CAMPOCASSO, Achille
Signore delle terre di Nebbio, poste tra capo Corso e il golfo di San Fiorenzo, le prime notizie a lui relative risalgono al 1553 allorché, al servizio di Genova, come altri esponenti della nobiltà corsa faceva parte, con il grado di capitano, della guarnigione della roccaforte di Bastia, agli ordini di Alessandro Gentile da Fabriano. Attaccata la fortezza da contingenti francesi guidati da Sampiero Corso, il C. e altri capi isolani che erano nella cittadella, tra cui Anton Matteo della sua stessa famiglia, Guidicello Grimaldi, Giacomo e Pierpaolo della Casabianca e Raffaele da Cassa, rivolsero le armi contro capi e soldati genovesi e aprirono le porte ai Francesi.
Negli anni seguenti, sino al 1557, quando ormai quasi tutta l'isola era controllata dai Francesi, il C. fu tra gli animatori della rivolta antigenovese. Ma nel 1557 una nuova spedizione ligure, al comando di Gerolamo Londrone, dopo aver riconquistato Bastia, proseguendo l'offensiva verso capo Corso sorprese al Cardo un gruppo di ribelli al comando del Campocasso. Questi preferì evitare lo scontro e trattò la resa tramite alcuni corsi dell'esercito genovese, ottenendo di ritornare al servizio della Repubblica con tutti i suoi compagni.
A questo ritorno del C. all'obbedienza genovese non dovette essere estraneo il profondo scontento contro i Francesi che si era diffuso tra i capi corsi, spesso esautorati dai precedenti poteri, che Genova aveva invece rispettato, e mai beneficiati dalle nuove conquiste territoriali che i Francesi si spartivano fra loro; del resto lo stesso Sampiero, proprio nel 1557, lasciava l'isola per contrasti col comandante dei Francesi, Giordano Orsini.
Tuttavia, l'anno dopo, nuovi accordi con i Francesi rendono possibile il ritorno in Corsica di Sampiero. Il C., e molti altri nobili che erano ritornati all'obbedienza della Repubblica, fuggono verso il loro capo riconosciuto, andando così ad ingrossare le file francesi. Ma la situazione si capovolge di nuovo nel 1559, col trattato di Cateau-Cambrésis, che affida l'isola al Banco di S. Giorgio. Sampiero salpa con i Francesi; il C. preferisce darsi alla macchia, motivando il suo gesto con l'asserita ingiustizia ed esosità della tassa introdotta dal Banco sui beni fruttiferi e infruttiferi.
La rivolta antifiscale delle popolazioni di Nebbio e di Balagna trovò così nel C. una delle sue guide principali, insieme con Raffaele di Campocasso, Guidicello e Bernardino da Cassa, destinato quest'ultimo a cadere in uno dei primi scontri con le truppe genovesi. Successivamente il C. trasferì la guerriglia verso il centro dell'isola, lungo la strada limitrofa al corso del fiume Golo; ma poi, forse perché ammonito da Sampiero a non esasperare la situazione prima di una più attenta e generale organizzazione della rivolta, preferì abbandonare l'isola e rifugiarsi in Toscana, dove Cosimo I si illudeva di un possibile dominio sulla Corsica.

DA FARE:
1. Per favore, riproduci il brano su Achille Campocasso partendo dalle parole "CAMPOCASSO, Achille" e fermandoti dopo "porte ai Francesi.".
2. Scrivi il seguito del brano su Achille Campocasso, riprendendo subito dopo la sua ultima frase.

VOCI:
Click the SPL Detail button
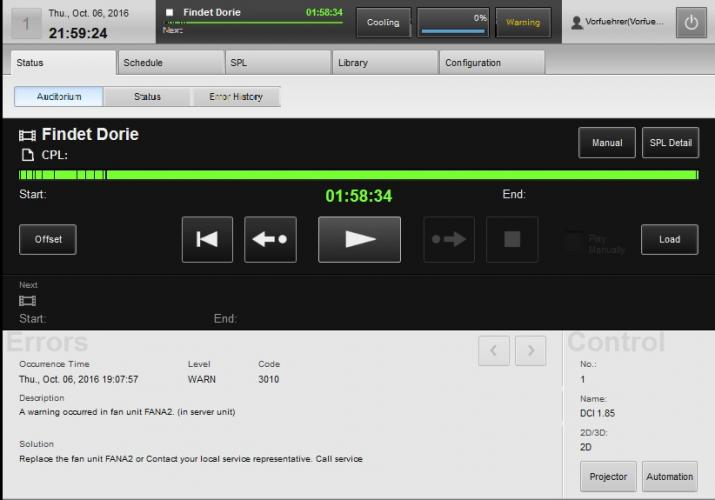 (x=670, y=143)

* * *

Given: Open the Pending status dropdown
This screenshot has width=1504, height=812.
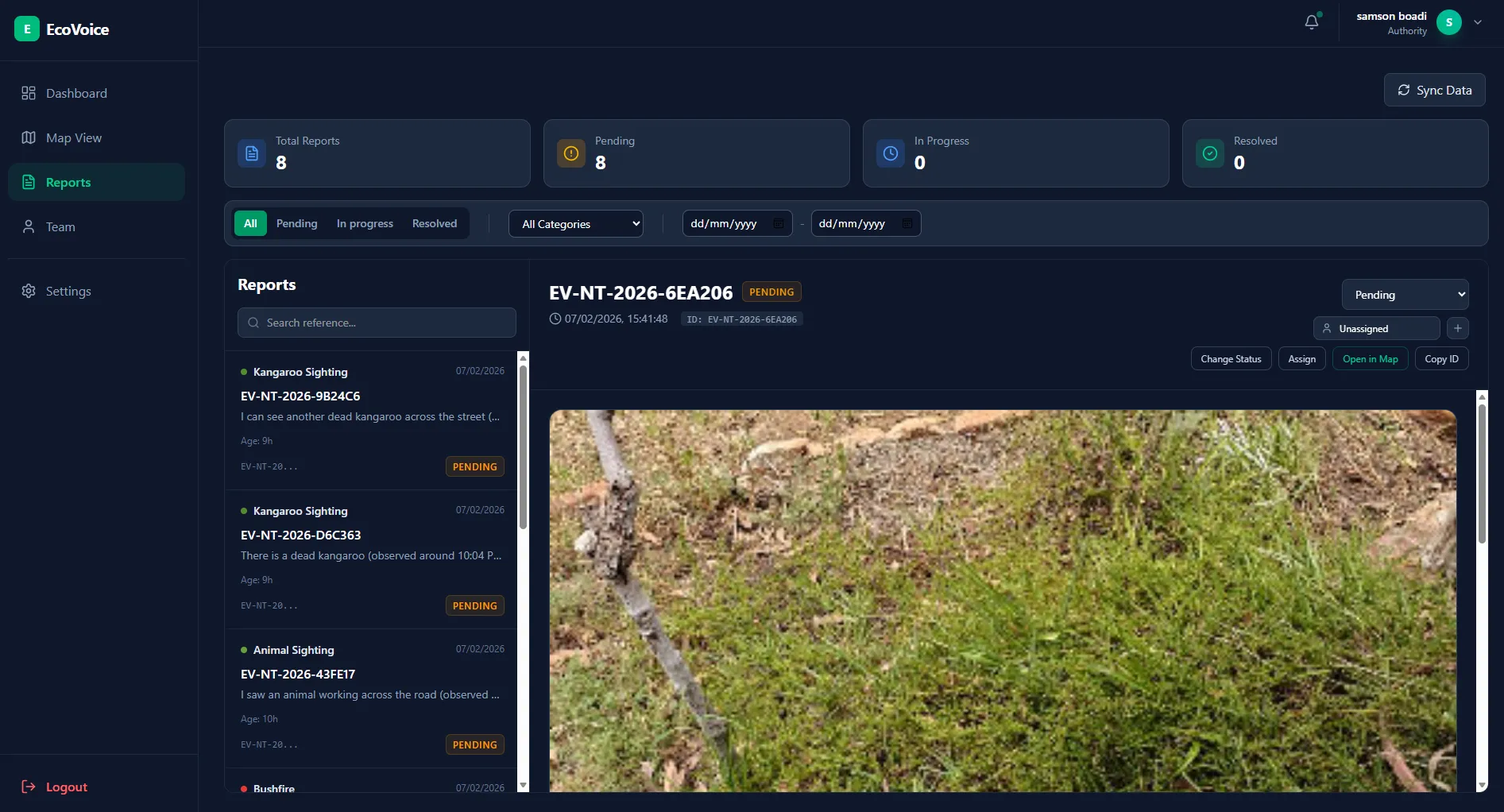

RISULTATI PER COMPITO:
1.
CAMPOCASSO, Achille
Signore delle terre di Nebbio, poste tra capo Corso e il golfo di San Fiorenzo, le prime notizie a lui relative risalgono al 1553 allorché, al servizio di Genova, come altri esponenti della nobiltà corsa faceva parte, con il grado di capitano, della guarnigione della roccaforte di Bastia, agli ordini di Alessandro Gentile da Fabriano. Attaccata la fortezza da contingenti francesi guidati da Sampiero Corso, il C. e altri capi isolani che erano nella cittadella, tra cui Anton Matteo della sua stessa famiglia, Guidicello Grimaldi, Giacomo e Pierpaolo della Casabianca e Raffaele da Cassa, rivolsero le armi contro capi e soldati genovesi e aprirono le porte ai Francesi.

2.
Un agente genovese, Gerolamo Belmosto, in una lettera del 26 apr. 1563, informa la Repubblica della attività del C., che avrebbe organizzato in Toscana un gruppo di quattrocento corsi, pronti a passare nell'isola, e raccolto notevoli aiuti finanziari, che gli arrivavano da Roma e da Ferrara. Tuttavia, tra quella data e il 1564, il C. passò in Francia: infatti è a Marsiglia che il 9 giugno il C. si imbarca per la Corsica insieme con Sampiero, di cui diventa uno dei luogotenenti di fiducia. Sbarcati, coi compagni corsi e francesi, a sud-ovest dell'isola, nel golfo di Valinco, si dirigono verso il castello d'Istria, di cui si impadroniscono con facilità data l'esiguità della guarnigione, e dove si fermano parecchi giorni per organizzare la rivolta, radunando gente e mettendosi in contatto epistolare con i simpatizzanti.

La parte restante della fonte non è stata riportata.